Write your answer in simplest form.
\[ -\dfrac{8}{3} \div \dfrac{1}{4} = {?} \]
wrong. correct answer is -32/3
Apologies for the mistake. You are correct. The correct answer is $\frac{-32}{3}$.
To divide fractions, you need to multiply the first fraction by the reciprocal of the second fraction. To find the reciprocal of a fraction, simply swap the numerator and denominator.
So, for this problem, the reciprocal of the second fraction, doesn't change, it becomes:
Reciprocal of \(\dfrac{1}{4}\) = \(\dfrac{4}{1}\)
To divide \(-\dfrac{8}{3}\) by \(\dfrac{1}{4}\), we multiply:
\(-\dfrac{8}{3} \times \dfrac{4}{1}\)
Next, we multiply the numerators and denominators:
Numerator: \(-8 \times 4 = -32\)
Denominator: \(3 \times 1 = 3\)
Therefore, the result is \(-32/3\).
However, we can simplify this fraction further. To simplify, we need to see if there is a common factor between the numerator and denominator that can be canceled out. In this case, both -32 and 3 have a factor of 1.
When we divide both the numerator and denominator by 1, the fraction doesn't change.
So, the final answer in simplest form is \(-32/3\).

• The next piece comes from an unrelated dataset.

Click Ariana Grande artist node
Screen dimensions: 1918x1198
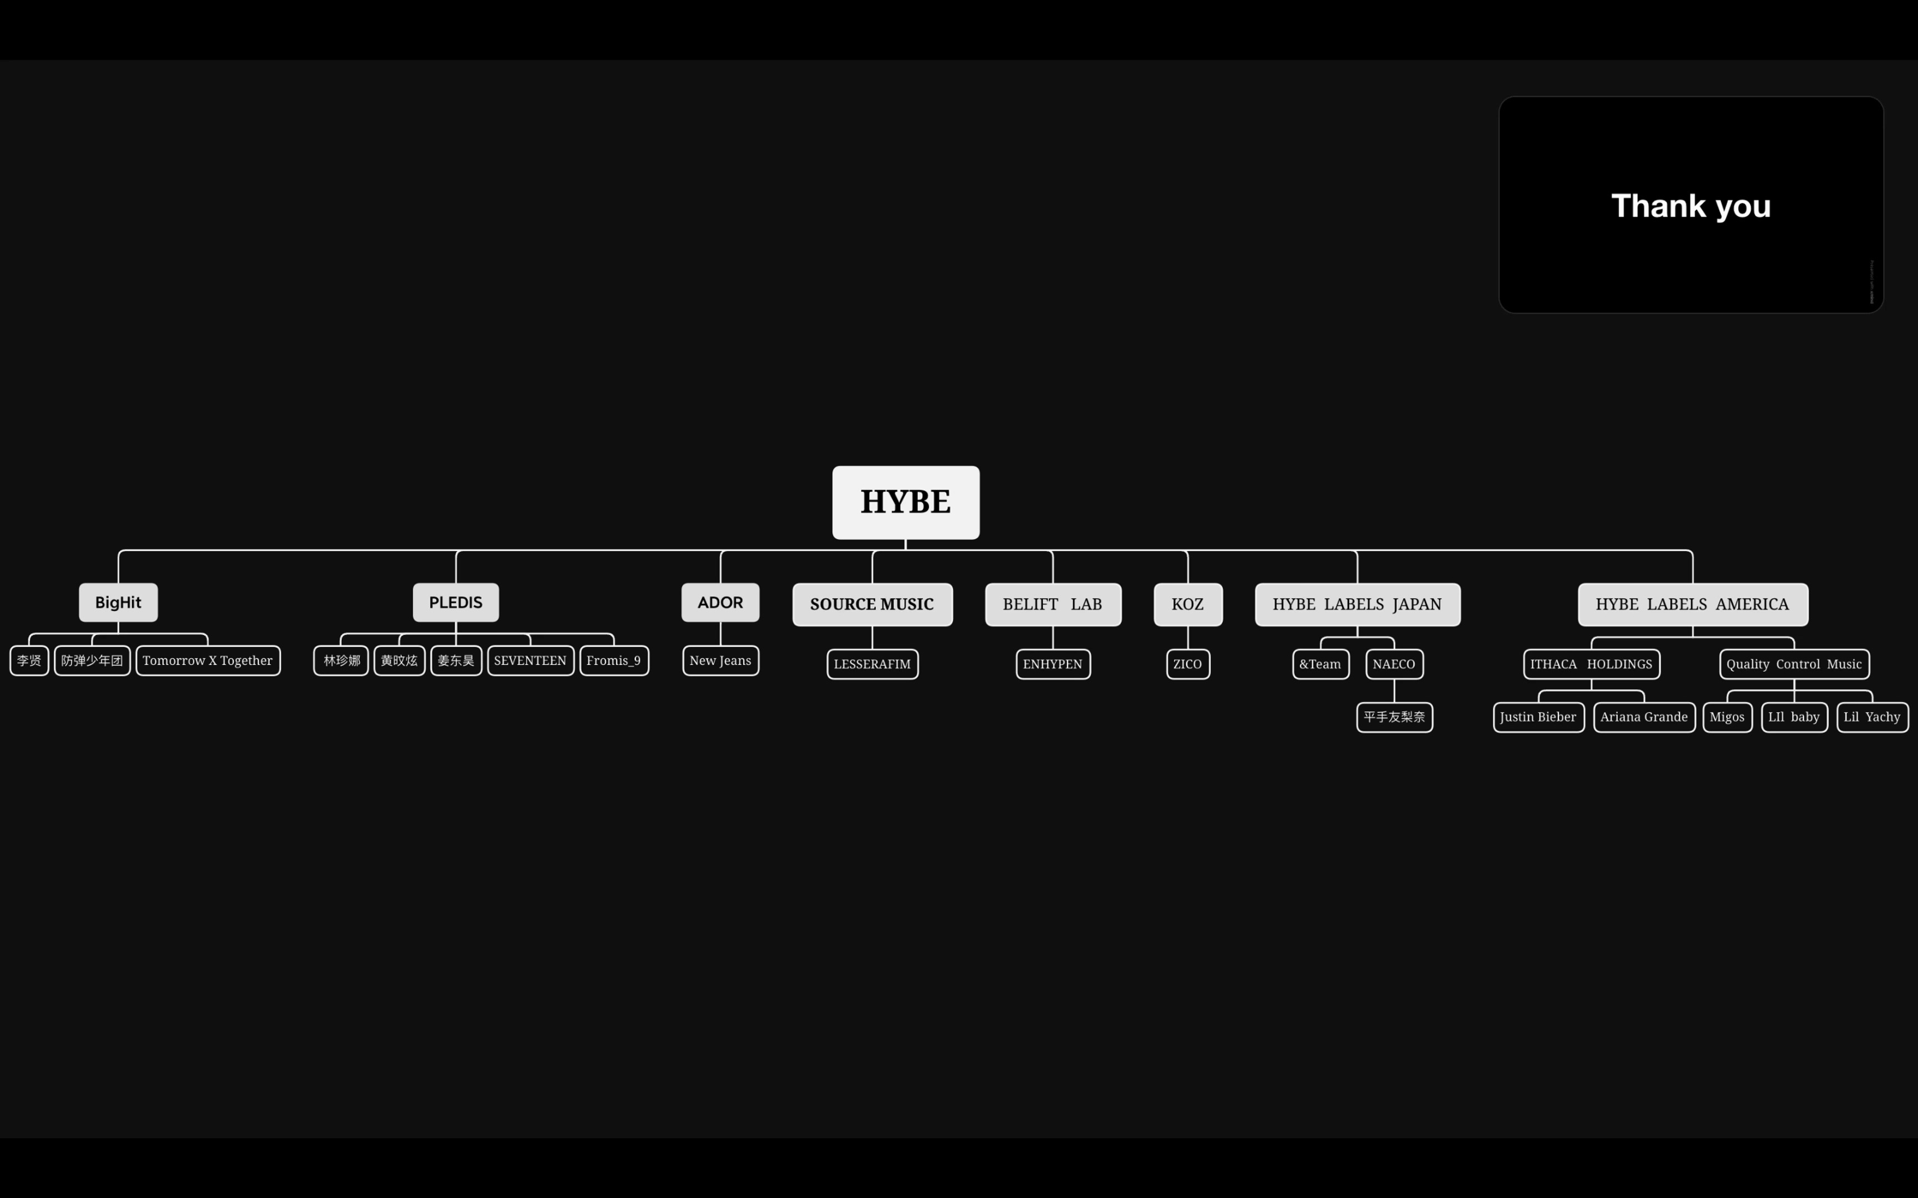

To divide fractions, we can multiply the first fraction by the reciprocal of the second fraction. The reciprocal of $\frac{1}{4}$ is $\frac{4}{1}$, so we have: \begin{align*}
-\dfrac{8}{3} \div \dfrac{1}{4} &= -\dfrac{8}{3} \cdot \dfrac{4}{1}\\
&= -\dfrac{8 \cdot 4}{3 \cdot 1}\\
&= -\dfrac{32}{3}\\
\end{align*} So, $-\dfrac{8}{3} \div \dfrac{1}{4} = -\dfrac{32}{3}$.